-- Start SELECTION --
Management and Analysis of Physics Datasets (Mod. B) - 2020/2021

First step

Clone this repo if has not already been done: git clone https://github.com/sirCamp/ManagementAndAnalysisOfPhysicsDatasetsB.git All the lectures will be pushed on the repo. Update it before each lecture.

Docker Users

It is possible to run all the exercises using docker. This is particularly usefull if you are experiencing problems with virtual or you don't want to go to the trouble of setting up the environment.

In this way, the only thing you need to install is docker itself (instructions for Mac, Windows and linux can be found here)

Single container

Run the following command, from inside ManagementAndAnalysisOfPhysicsDatasetsB directory, to create a container with dask, jupyter and others packages already installed. The first time you run it may take a while because it needs to download all the necessary components and libraries.
-- End SELECTION --
▶ [GIVEN REQUEST]
Carry the course setup guide forward from its last sentence, in the same voice. The listing that comes next is from a separate source and is unrelated to the course setup guide.
-- Start RAW RECORDS --
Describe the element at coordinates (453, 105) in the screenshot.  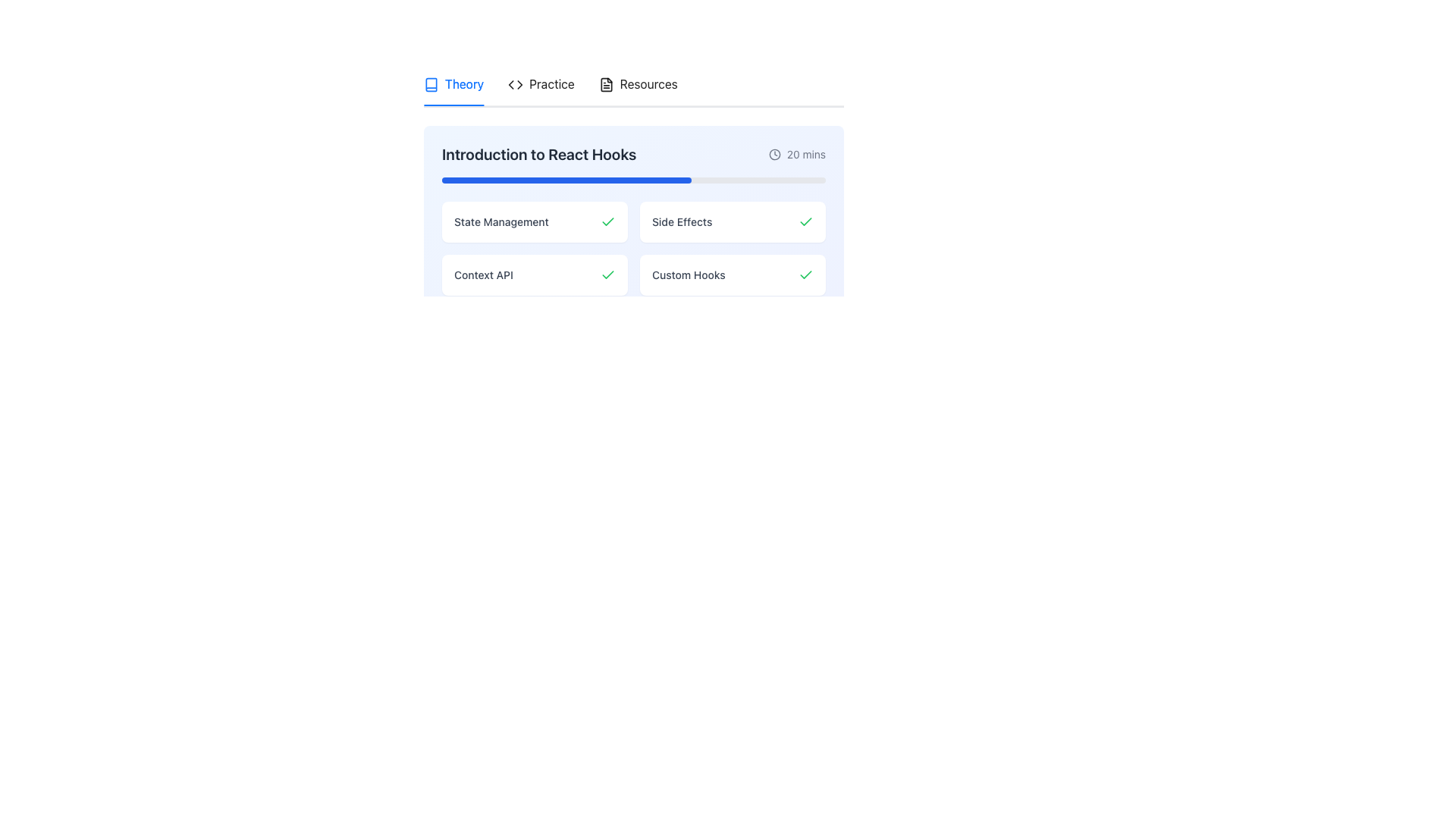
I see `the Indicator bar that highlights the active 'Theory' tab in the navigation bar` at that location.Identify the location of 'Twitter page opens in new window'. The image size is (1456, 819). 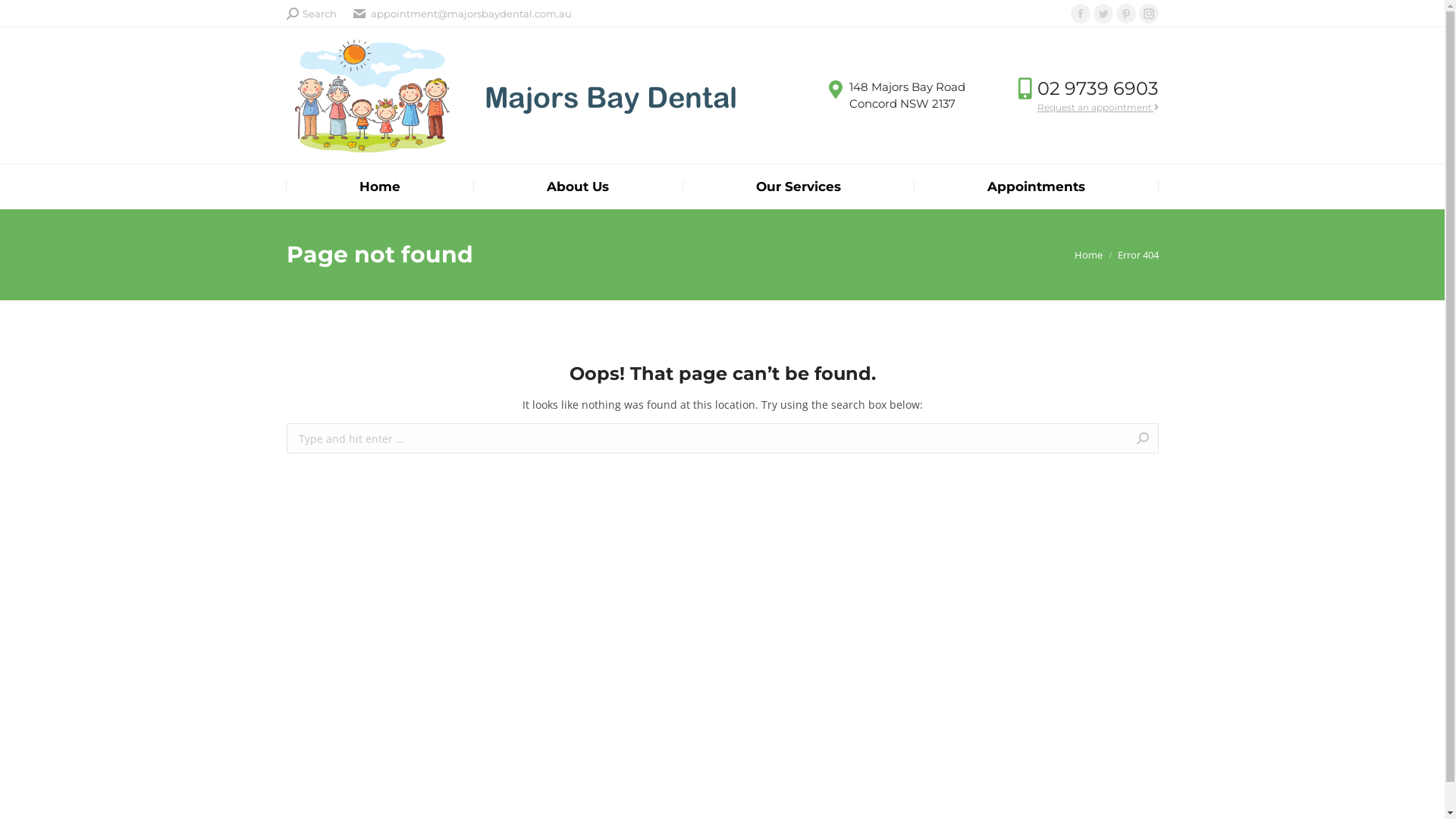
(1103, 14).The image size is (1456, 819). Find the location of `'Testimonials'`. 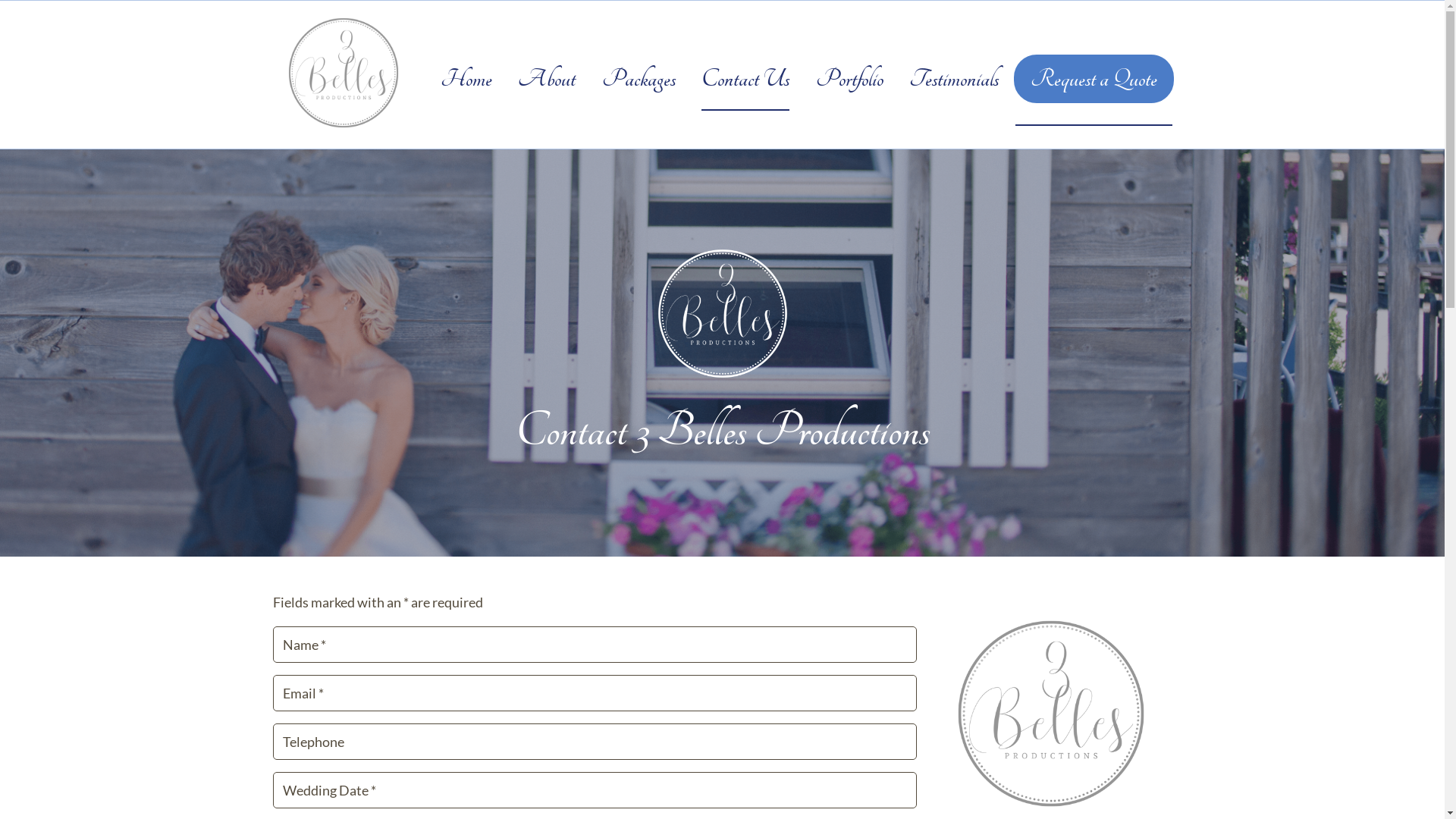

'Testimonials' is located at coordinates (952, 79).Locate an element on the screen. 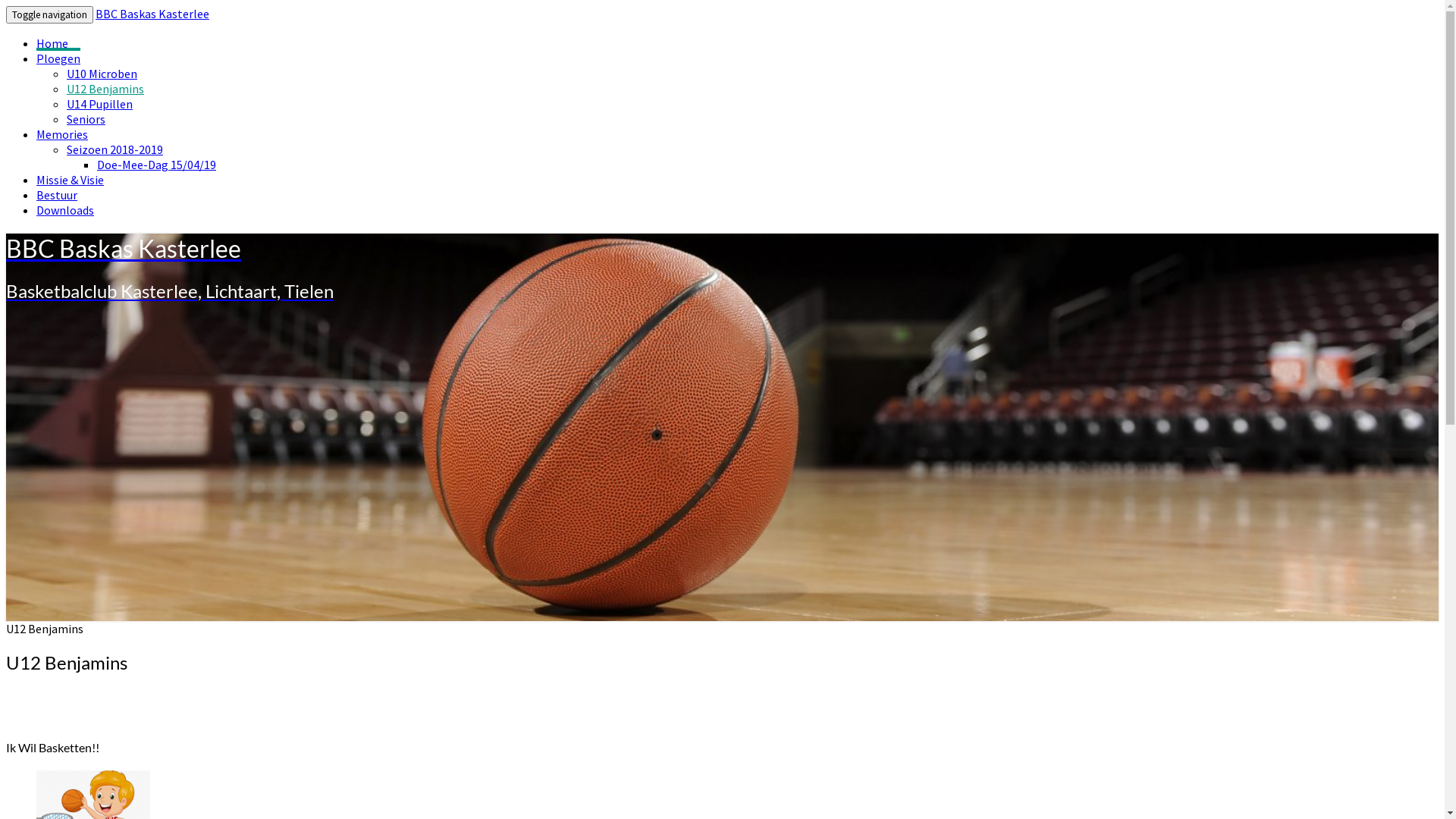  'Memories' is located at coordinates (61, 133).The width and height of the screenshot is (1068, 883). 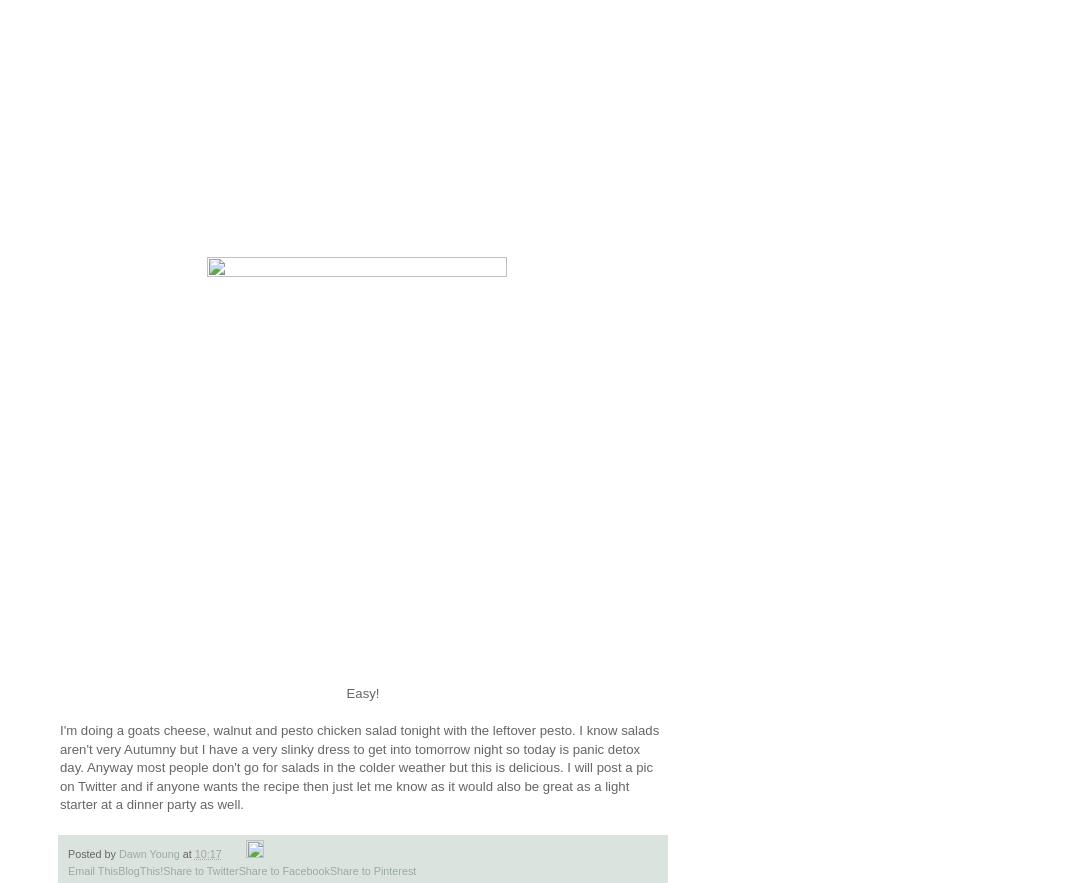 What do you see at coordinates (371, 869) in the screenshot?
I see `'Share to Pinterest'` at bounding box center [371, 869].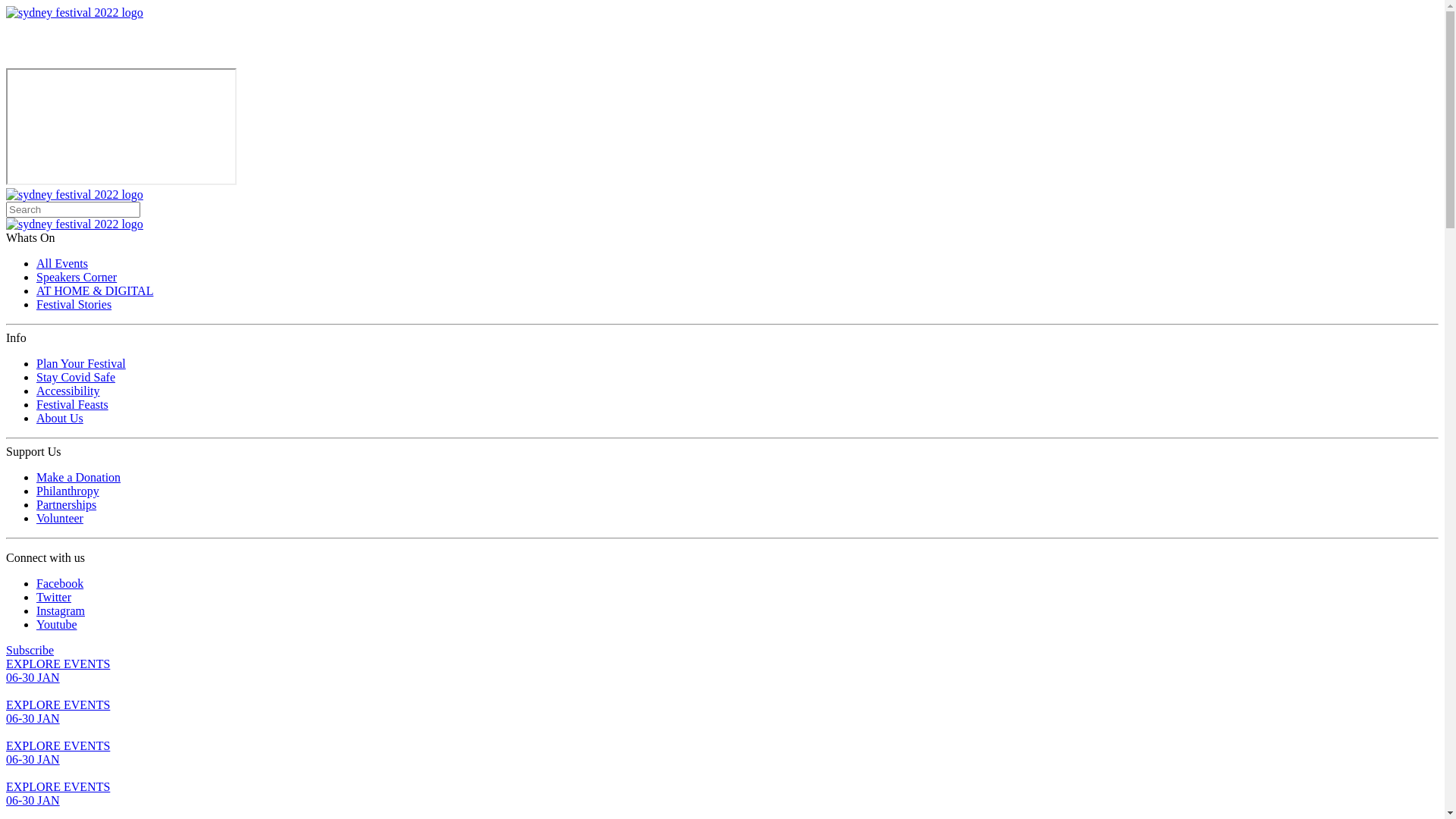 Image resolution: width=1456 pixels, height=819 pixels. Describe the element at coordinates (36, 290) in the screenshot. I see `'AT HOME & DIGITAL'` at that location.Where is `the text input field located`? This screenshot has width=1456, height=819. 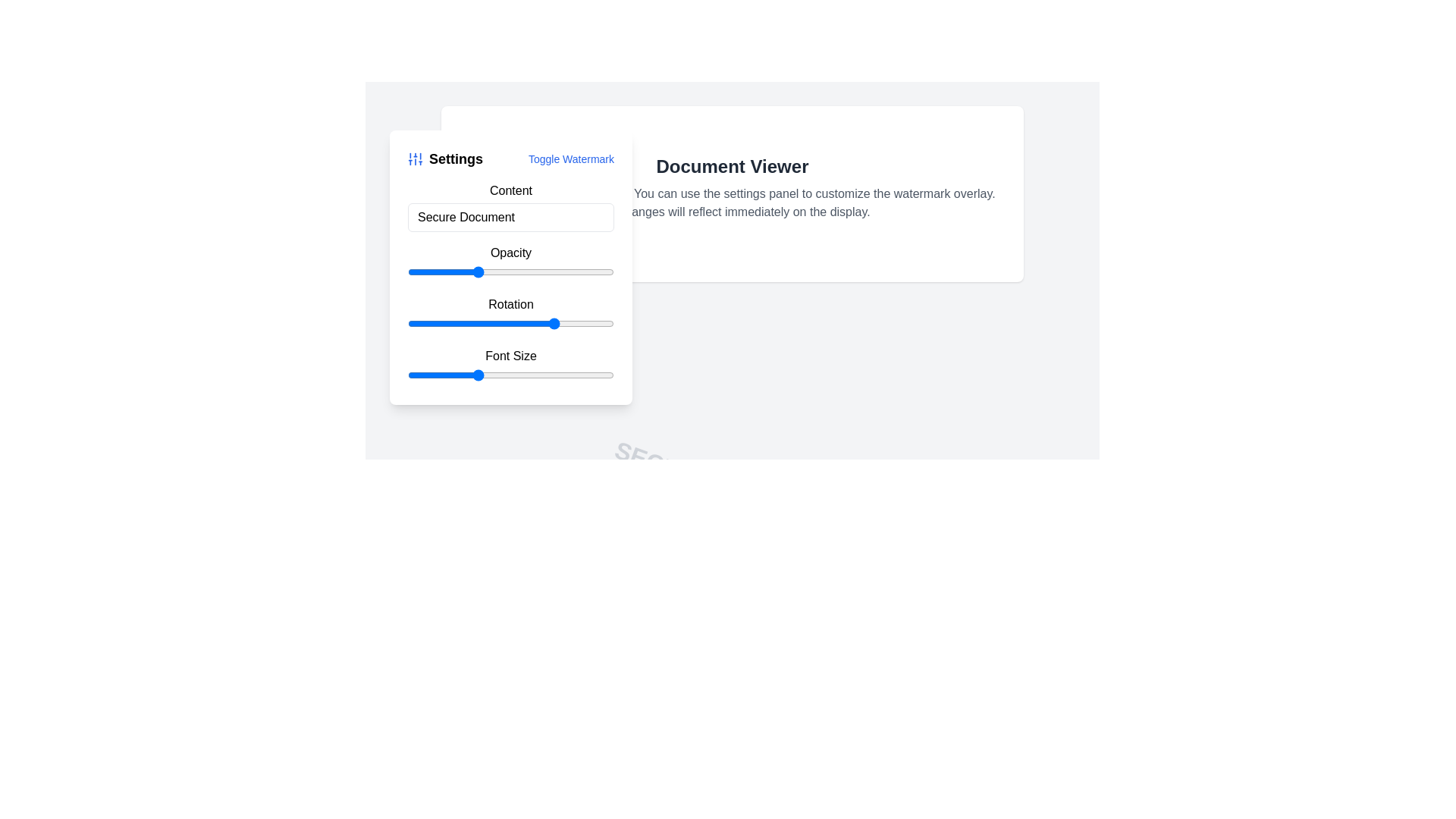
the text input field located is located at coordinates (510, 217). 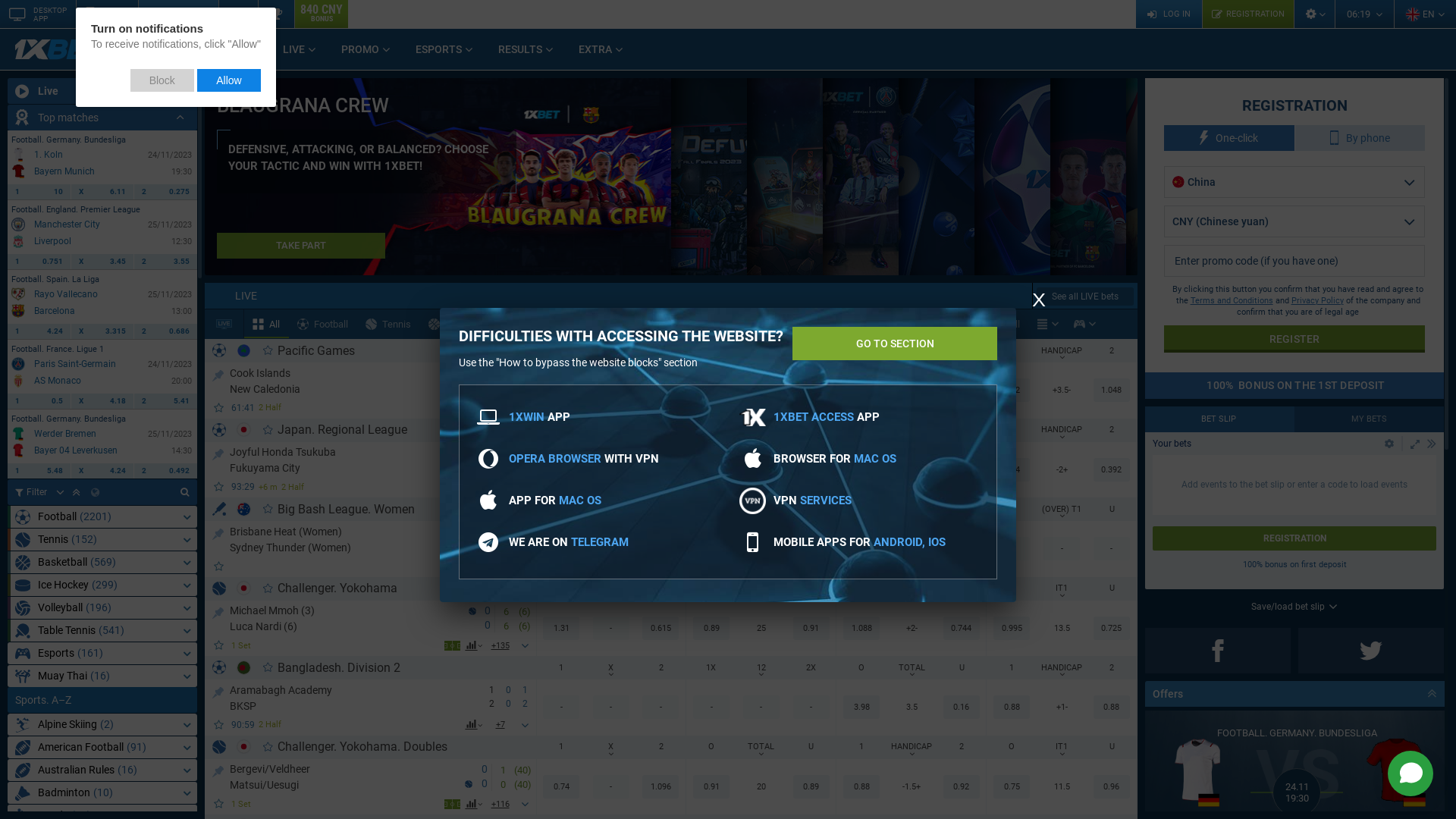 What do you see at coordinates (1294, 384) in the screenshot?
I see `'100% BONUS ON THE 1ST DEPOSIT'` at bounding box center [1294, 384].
-- End RAW RECORDS --
▶ [EXERCISE RESULT]
Due to the large amount of data that have to be download, please do it before the lectures

However, the next times you will need this container it will be created instantly since all the components are cached.

docker run --rm -it \
        -p 8888:8888 \
        -p 8787:8787 \
        -v $PWD:/opt/workspace \
        sircamp/mapd:parallel

Once it has been created, you will see some logs from the jupyter server. At this point you can connect to jupyter from your browser typing localhost:8888. Make sure that other jupyter are not using this port.

Docker cluster

We can simulate multiple nodes by using multiple docker containers:

A container hosting jupyter server and acting as the client
A container hosting the dask-scheduler (aka the master node)
A/multiple container/s hosting the dask-worker nodes that will connect to the scheduler.

As for the Spark part, this setup is simulating what you experience on a real cluster.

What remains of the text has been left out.